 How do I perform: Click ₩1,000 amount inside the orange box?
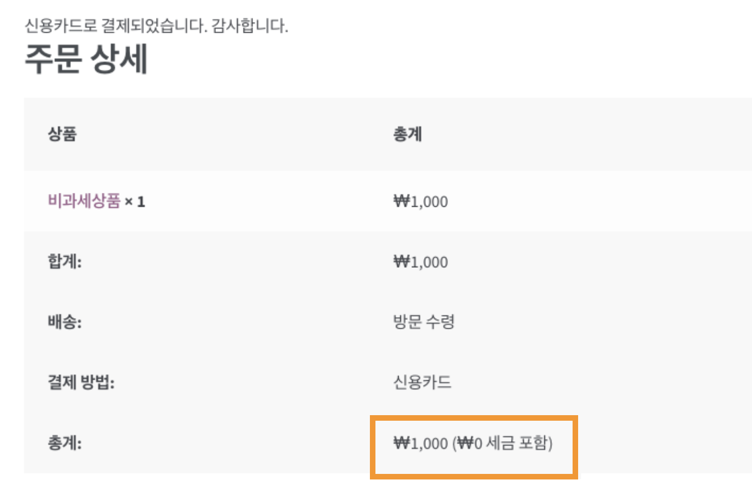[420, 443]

==

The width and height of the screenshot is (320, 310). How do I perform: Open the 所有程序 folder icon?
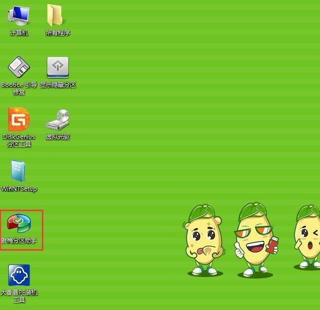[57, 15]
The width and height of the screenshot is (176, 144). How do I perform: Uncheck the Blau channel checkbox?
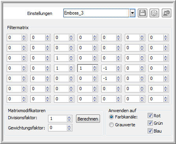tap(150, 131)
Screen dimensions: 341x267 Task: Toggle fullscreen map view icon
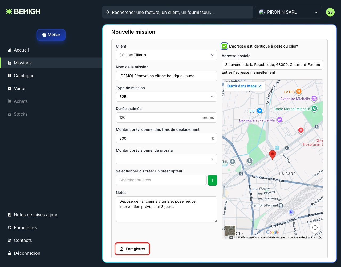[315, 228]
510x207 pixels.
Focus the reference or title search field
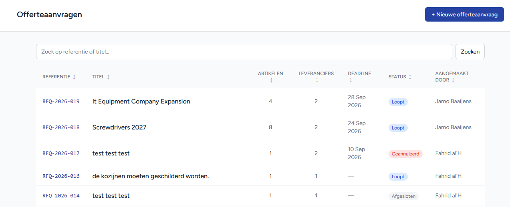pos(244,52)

▶ [How to complete this task]: Your task is to copy only the lines above starting at the one containing "The width and height of the screenshot is (320, 310)." and ending at the one containing "510x207 pixels.". Copy them exactly, both ends included, and omit the pictures.

▶ [Your response]:
The width and height of the screenshot is (320, 310). How do I perform: Open the 所有程序 folder icon?
[57, 15]
The width and height of the screenshot is (176, 144). How do I perform: Uncheck the Blau channel checkbox?
tap(150, 131)
Screen dimensions: 341x267 Task: Toggle fullscreen map view icon
[315, 228]
510x207 pixels.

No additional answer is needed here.